Gervais adopts pay-per-Pilkington model
In late-breaking monkey news, the most-downloaded podcast in the world (according to the Guinness Book of World Records), featuring Ricky Gervais, Stephen Merchant and Karl Pilkington, will move to a paid format as from next week, following on from its successful first-season run of 12 episodes. The groundbreaking first series — which became the world’s number one podcast within just a handful of half-hour episodes — was freely hosted by the Guardian and was arguably funnier than The Office or anything else in history (although the final episodes were marred by some inane, unfunny ads for Channel Four UK Friday night comedy).In the just-released 12th episode, Gervais says of the new series, which will start on Tuesday 28 February: “We may have to charge a small fee for it because it will cost us money and Karl is unemployed.”
Karl Pilkington, the podcast’s round-headed star, has become an unlikely internet icon; thanks to astonishing excerpts from his diary, assorted bootleg merchandise and his curious fact-free renderings of nature and the world around him. The normally hard-of-thinking Pilkington had urged his co-presenters to charge £1-per-download from the outset, so was understandably miffed when the podcast quickly hit five million downloads.
A link to the new pay-per-Pilkington series can be found at the Ricky Gervais website, with further information here. The new series will cost $6.95 (presumably US dollars) for “at least” four new, weekly, full-length episodes (and possibly more). From Tuesday 7 March you’ll be able to access episodes from the original podcast series via the Gervais website, in case you missed any.

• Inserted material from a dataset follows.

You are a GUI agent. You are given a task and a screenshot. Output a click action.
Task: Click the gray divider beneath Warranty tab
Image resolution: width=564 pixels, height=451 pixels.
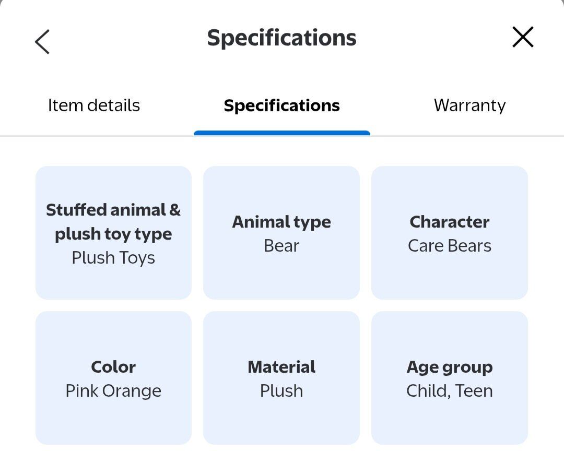click(x=469, y=136)
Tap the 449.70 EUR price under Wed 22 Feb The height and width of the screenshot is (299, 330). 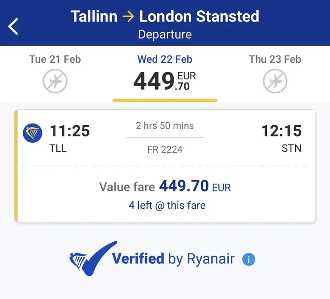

All I’m saying is, you read about it first at some blog you went to and that.





3 Comments:
I've just noticed this in Mark Egan's Reuters piece about Pilkington becoming an internet icon, from Vanity Fair's media critic, Michael Wolff, talking about media companies trying to figure out the podcasting phenomenon. Apparently, they're: "like deers caught in the headlights again". Deers. Bless him.
This is going to make the podcast world go nuts. There's going to be paid podcasts from EVERY COMEDIAN ON THE PLANET if Gervais and co pull this off.
In this case, David, I think the first mover advantage will be everything. And apart from Simon Pegg and the League of Gentlemen, who else would listeners pay to hear in podcast format? Micropayments is one thing, but $6.95...? The first series may have successfully 'evangelised' the idea and converted fans, but it remains to be seen how many will be willing to start paying for something that was once free. The next few weeks certainly promises to be very interesting.